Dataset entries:
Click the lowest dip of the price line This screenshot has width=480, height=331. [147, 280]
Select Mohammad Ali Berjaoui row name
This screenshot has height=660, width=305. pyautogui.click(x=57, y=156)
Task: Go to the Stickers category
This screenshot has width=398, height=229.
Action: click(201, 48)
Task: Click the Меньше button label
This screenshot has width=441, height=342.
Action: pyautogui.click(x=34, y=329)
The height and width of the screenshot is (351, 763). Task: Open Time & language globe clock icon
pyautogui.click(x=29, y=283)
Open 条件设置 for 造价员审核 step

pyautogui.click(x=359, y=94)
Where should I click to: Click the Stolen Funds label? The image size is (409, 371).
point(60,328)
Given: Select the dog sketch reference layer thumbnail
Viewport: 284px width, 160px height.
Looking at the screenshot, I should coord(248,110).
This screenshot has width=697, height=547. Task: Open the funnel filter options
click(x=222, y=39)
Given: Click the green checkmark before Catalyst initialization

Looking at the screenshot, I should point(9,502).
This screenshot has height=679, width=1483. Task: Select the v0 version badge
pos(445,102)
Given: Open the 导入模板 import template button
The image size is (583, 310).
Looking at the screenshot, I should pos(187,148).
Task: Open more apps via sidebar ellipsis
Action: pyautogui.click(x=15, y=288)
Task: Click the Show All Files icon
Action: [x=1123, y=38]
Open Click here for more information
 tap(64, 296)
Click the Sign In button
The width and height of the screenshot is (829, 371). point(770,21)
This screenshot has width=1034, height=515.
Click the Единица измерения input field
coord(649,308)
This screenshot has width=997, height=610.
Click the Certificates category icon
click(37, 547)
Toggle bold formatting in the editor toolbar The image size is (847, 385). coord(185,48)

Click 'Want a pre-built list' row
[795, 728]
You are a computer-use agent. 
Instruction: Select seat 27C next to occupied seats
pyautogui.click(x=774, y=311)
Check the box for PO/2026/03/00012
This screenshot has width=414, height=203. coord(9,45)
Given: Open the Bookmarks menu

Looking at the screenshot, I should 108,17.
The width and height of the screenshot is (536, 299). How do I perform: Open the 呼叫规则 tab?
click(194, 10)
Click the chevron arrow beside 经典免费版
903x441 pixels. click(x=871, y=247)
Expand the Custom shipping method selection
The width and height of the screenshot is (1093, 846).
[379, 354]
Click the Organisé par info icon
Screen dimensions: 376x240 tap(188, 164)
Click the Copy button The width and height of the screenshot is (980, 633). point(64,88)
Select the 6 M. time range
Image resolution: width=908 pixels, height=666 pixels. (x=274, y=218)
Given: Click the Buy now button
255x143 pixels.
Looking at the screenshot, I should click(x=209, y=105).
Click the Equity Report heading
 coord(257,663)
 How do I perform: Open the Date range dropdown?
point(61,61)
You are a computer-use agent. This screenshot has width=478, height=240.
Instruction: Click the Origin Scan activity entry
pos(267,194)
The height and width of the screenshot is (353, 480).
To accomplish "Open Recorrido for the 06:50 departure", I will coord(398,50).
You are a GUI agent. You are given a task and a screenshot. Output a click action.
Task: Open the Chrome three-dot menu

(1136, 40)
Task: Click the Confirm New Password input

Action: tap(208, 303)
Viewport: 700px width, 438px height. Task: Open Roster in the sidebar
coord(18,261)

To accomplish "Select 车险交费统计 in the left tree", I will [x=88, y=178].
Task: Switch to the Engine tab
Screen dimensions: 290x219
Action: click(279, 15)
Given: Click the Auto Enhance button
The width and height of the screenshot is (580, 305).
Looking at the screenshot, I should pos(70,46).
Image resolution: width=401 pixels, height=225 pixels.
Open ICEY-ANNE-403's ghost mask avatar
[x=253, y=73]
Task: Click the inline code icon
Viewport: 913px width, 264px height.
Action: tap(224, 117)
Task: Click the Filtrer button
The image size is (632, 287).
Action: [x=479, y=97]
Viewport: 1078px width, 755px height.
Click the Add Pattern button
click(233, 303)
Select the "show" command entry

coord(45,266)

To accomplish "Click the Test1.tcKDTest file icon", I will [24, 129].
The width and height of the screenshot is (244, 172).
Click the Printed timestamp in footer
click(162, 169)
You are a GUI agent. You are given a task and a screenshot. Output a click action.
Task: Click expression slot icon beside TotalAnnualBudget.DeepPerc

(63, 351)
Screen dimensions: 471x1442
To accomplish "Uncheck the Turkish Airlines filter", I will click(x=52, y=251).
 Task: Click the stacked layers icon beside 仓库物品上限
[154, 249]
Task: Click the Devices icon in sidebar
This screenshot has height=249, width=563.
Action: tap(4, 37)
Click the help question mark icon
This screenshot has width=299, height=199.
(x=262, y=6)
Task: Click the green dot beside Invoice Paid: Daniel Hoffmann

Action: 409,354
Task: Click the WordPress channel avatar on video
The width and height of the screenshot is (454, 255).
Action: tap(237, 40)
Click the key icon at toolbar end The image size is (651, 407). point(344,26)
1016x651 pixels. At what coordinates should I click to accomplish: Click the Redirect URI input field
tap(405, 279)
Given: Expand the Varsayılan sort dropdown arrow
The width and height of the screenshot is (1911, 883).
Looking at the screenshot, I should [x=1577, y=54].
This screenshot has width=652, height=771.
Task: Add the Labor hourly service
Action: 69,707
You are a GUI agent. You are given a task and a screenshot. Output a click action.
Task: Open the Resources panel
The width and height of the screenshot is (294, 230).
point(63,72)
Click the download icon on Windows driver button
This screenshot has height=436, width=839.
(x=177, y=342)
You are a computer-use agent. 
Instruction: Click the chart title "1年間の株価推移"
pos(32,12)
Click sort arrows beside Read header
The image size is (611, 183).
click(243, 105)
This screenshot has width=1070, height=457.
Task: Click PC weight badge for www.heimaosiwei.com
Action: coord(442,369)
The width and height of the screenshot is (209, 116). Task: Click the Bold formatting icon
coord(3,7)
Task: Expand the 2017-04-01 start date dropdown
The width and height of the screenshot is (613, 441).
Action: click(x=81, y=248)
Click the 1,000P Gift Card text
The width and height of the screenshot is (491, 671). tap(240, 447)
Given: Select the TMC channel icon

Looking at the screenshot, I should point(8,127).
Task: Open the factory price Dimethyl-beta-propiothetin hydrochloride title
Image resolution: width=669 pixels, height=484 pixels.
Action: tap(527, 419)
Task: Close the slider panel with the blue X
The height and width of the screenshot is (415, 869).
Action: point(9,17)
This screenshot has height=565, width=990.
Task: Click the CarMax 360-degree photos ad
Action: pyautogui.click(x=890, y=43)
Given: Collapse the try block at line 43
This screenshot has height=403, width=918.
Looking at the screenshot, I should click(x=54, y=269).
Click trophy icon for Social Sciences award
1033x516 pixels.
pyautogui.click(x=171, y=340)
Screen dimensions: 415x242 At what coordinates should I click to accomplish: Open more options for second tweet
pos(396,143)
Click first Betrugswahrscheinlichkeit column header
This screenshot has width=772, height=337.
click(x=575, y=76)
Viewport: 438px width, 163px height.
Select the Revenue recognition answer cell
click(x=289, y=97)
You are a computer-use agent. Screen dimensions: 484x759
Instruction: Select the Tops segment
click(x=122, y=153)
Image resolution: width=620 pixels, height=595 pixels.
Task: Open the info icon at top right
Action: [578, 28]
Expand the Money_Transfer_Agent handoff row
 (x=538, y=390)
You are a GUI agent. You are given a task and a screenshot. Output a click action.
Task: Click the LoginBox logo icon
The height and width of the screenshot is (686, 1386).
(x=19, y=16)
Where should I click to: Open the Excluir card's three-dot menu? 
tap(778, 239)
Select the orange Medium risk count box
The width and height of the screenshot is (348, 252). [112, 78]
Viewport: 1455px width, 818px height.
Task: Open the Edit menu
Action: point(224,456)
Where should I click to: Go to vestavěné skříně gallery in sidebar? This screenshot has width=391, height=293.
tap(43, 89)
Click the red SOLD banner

Description of the task:
For this task, print the records again exactly as they appear.

Answer:
Click the lowest dip of the price line This screenshot has width=480, height=331. [147, 280]
Select Mohammad Ali Berjaoui row name
This screenshot has height=660, width=305. pyautogui.click(x=57, y=156)
Task: Go to the Stickers category
This screenshot has width=398, height=229.
Action: click(201, 48)
Task: Click the Меньше button label
This screenshot has width=441, height=342.
Action: pyautogui.click(x=34, y=329)
The height and width of the screenshot is (351, 763). Task: Open Time & language globe clock icon
pyautogui.click(x=29, y=283)
Open 条件设置 for 造价员审核 step

pyautogui.click(x=359, y=94)
Where should I click to: Click the Stolen Funds label? The image size is (409, 371).
point(60,328)
Given: Select the dog sketch reference layer thumbnail
Viewport: 284px width, 160px height.
Looking at the screenshot, I should coord(248,110).
This screenshot has width=697, height=547. Task: Open the funnel filter options
click(x=222, y=39)
Given: Click the green checkmark before Catalyst initialization

Looking at the screenshot, I should point(9,502).
This screenshot has height=679, width=1483. Task: Select the v0 version badge
pos(445,102)
Given: Open the 导入模板 import template button
The image size is (583, 310).
Looking at the screenshot, I should pos(187,148).
Task: Open more apps via sidebar ellipsis
Action: pyautogui.click(x=15, y=288)
Task: Click the Show All Files icon
Action: [x=1123, y=38]
Open Click here for more information
 tap(64, 296)
Click the Sign In button
The width and height of the screenshot is (829, 371). point(770,21)
This screenshot has width=1034, height=515.
Click the Единица измерения input field
coord(649,308)
This screenshot has width=997, height=610.
Click the Certificates category icon
click(37, 547)
Toggle bold formatting in the editor toolbar The image size is (847, 385). coord(185,48)

Click 'Want a pre-built list' row
[795, 728]
You are a computer-use agent. 
Instruction: Select seat 27C next to occupied seats
pyautogui.click(x=774, y=311)
Check the box for PO/2026/03/00012
This screenshot has width=414, height=203. coord(9,45)
Given: Open the Bookmarks menu

Looking at the screenshot, I should 108,17.
The width and height of the screenshot is (536, 299). How do I perform: Open the 呼叫规则 tab?
click(194, 10)
Click the chevron arrow beside 经典免费版
903x441 pixels. click(x=871, y=247)
Expand the Custom shipping method selection
The width and height of the screenshot is (1093, 846).
[379, 354]
Click the Organisé par info icon
Screen dimensions: 376x240 tap(188, 164)
Click the Copy button The width and height of the screenshot is (980, 633). point(64,88)
Select the 6 M. time range
Image resolution: width=908 pixels, height=666 pixels. (x=274, y=218)
Given: Click the Buy now button
255x143 pixels.
Looking at the screenshot, I should click(x=209, y=105).
Click the Equity Report heading
 coord(257,663)
 How do I perform: Open the Date range dropdown?
point(61,61)
You are a computer-use agent. This screenshot has width=478, height=240.
Instruction: Click the Origin Scan activity entry
pos(267,194)
The height and width of the screenshot is (353, 480).
To accomplish "Open Recorrido for the 06:50 departure", I will coord(398,50).
You are a GUI agent. You are given a task and a screenshot. Output a click action.
Task: Open the Chrome three-dot menu

(1136, 40)
Task: Click the Confirm New Password input

Action: tap(208, 303)
Viewport: 700px width, 438px height. Task: Open Roster in the sidebar
coord(18,261)

To accomplish "Select 车险交费统计 in the left tree", I will [x=88, y=178].
Task: Switch to the Engine tab
Screen dimensions: 290x219
Action: click(279, 15)
Given: Click the Auto Enhance button
The width and height of the screenshot is (580, 305).
Looking at the screenshot, I should pos(70,46).
Image resolution: width=401 pixels, height=225 pixels.
Open ICEY-ANNE-403's ghost mask avatar
[x=253, y=73]
Task: Click the inline code icon
Viewport: 913px width, 264px height.
Action: tap(224, 117)
Task: Click the Filtrer button
The image size is (632, 287).
Action: [x=479, y=97]
Viewport: 1078px width, 755px height.
Click the Add Pattern button
click(233, 303)
Select the "show" command entry

coord(45,266)

To accomplish "Click the Test1.tcKDTest file icon", I will [24, 129].
The width and height of the screenshot is (244, 172).
Click the Printed timestamp in footer
click(162, 169)
You are a GUI agent. You are given a task and a screenshot. Output a click action.
Task: Click expression slot icon beside TotalAnnualBudget.DeepPerc

(63, 351)
Screen dimensions: 471x1442
To accomplish "Uncheck the Turkish Airlines filter", I will click(x=52, y=251).
 Task: Click the stacked layers icon beside 仓库物品上限
[154, 249]
Task: Click the Devices icon in sidebar
This screenshot has height=249, width=563.
Action: tap(4, 37)
Click the help question mark icon
This screenshot has width=299, height=199.
(x=262, y=6)
Task: Click the green dot beside Invoice Paid: Daniel Hoffmann

Action: 409,354
Task: Click the WordPress channel avatar on video
The width and height of the screenshot is (454, 255).
Action: tap(237, 40)
Click the key icon at toolbar end The image size is (651, 407). point(344,26)
1016x651 pixels. At what coordinates should I click to accomplish: Click the Redirect URI input field
tap(405, 279)
Given: Expand the Varsayılan sort dropdown arrow
The width and height of the screenshot is (1911, 883).
Looking at the screenshot, I should [x=1577, y=54].
This screenshot has width=652, height=771.
Task: Add the Labor hourly service
Action: 69,707
You are a GUI agent. You are given a task and a screenshot. Output a click action.
Task: Open the Resources panel
The width and height of the screenshot is (294, 230).
point(63,72)
Click the download icon on Windows driver button
This screenshot has height=436, width=839.
(x=177, y=342)
You are a computer-use agent. 
Instruction: Click the chart title "1年間の株価推移"
pos(32,12)
Click sort arrows beside Read header
The image size is (611, 183).
click(243, 105)
This screenshot has width=1070, height=457.
Task: Click PC weight badge for www.heimaosiwei.com
Action: coord(442,369)
The width and height of the screenshot is (209, 116). Task: Click the Bold formatting icon
coord(3,7)
Task: Expand the 2017-04-01 start date dropdown
The width and height of the screenshot is (613, 441).
Action: click(x=81, y=248)
Click the 1,000P Gift Card text
The width and height of the screenshot is (491, 671). tap(240, 447)
Given: Select the TMC channel icon

Looking at the screenshot, I should point(8,127).
Task: Open the factory price Dimethyl-beta-propiothetin hydrochloride title
Image resolution: width=669 pixels, height=484 pixels.
Action: tap(527, 419)
Task: Close the slider panel with the blue X
The height and width of the screenshot is (415, 869).
Action: point(9,17)
This screenshot has height=565, width=990.
Task: Click the CarMax 360-degree photos ad
Action: pyautogui.click(x=890, y=43)
Given: Collapse the try block at line 43
This screenshot has height=403, width=918.
Looking at the screenshot, I should click(x=54, y=269).
Click trophy icon for Social Sciences award
1033x516 pixels.
pyautogui.click(x=171, y=340)
Screen dimensions: 415x242 At what coordinates should I click to accomplish: Open more options for second tweet
pos(396,143)
Click first Betrugswahrscheinlichkeit column header
This screenshot has width=772, height=337.
click(x=575, y=76)
Viewport: 438px width, 163px height.
Select the Revenue recognition answer cell
click(x=289, y=97)
You are a computer-use agent. Screen dimensions: 484x759
Instruction: Select the Tops segment
click(x=122, y=153)
Image resolution: width=620 pixels, height=595 pixels.
Task: Open the info icon at top right
Action: [578, 28]
Expand the Money_Transfer_Agent handoff row
 (x=538, y=390)
You are a GUI agent. You are given a task and a screenshot. Output a click action.
Task: Click the LoginBox logo icon
The height and width of the screenshot is (686, 1386).
(x=19, y=16)
Where should I click to: Open the Excluir card's three-dot menu? 
tap(778, 239)
Select the orange Medium risk count box
The width and height of the screenshot is (348, 252). [112, 78]
Viewport: 1455px width, 818px height.
Task: Open the Edit menu
Action: point(224,456)
Where should I click to: Go to vestavěné skříně gallery in sidebar? This screenshot has width=391, height=293.
tap(43, 89)
Click the red SOLD banner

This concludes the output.